-- Directions for this task --
Give back the lines below exactly, but do not include any pictures.

..............................

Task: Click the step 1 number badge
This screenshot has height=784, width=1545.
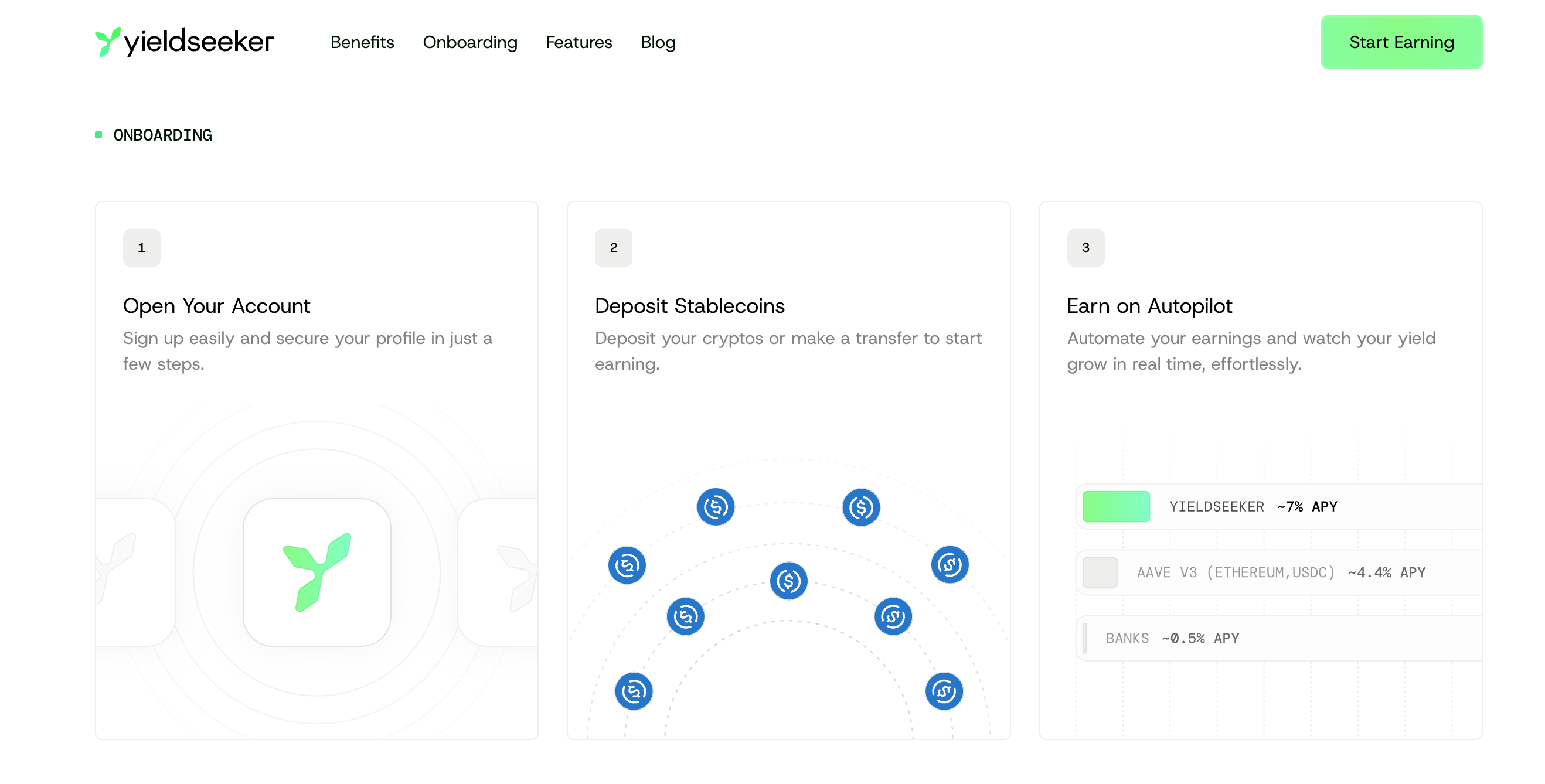Action: (x=141, y=247)
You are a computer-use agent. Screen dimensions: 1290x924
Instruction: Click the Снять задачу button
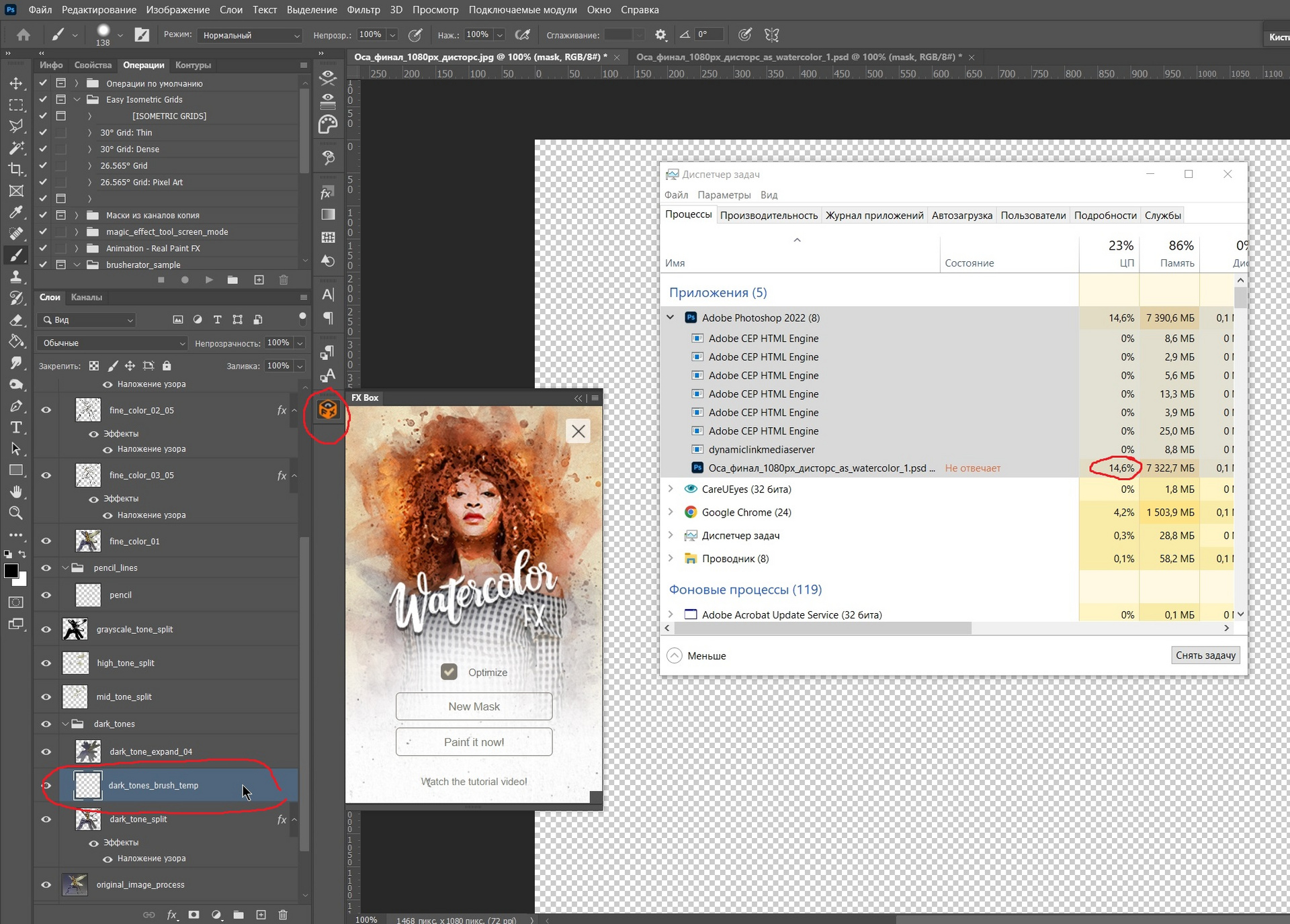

..............................

-- Task solution --
Task: Click the step 1 number badge
This screenshot has height=784, width=1545.
Action: (x=141, y=247)
You are a computer-use agent. Screen dimensions: 1290x924
Instruction: Click the Снять задачу button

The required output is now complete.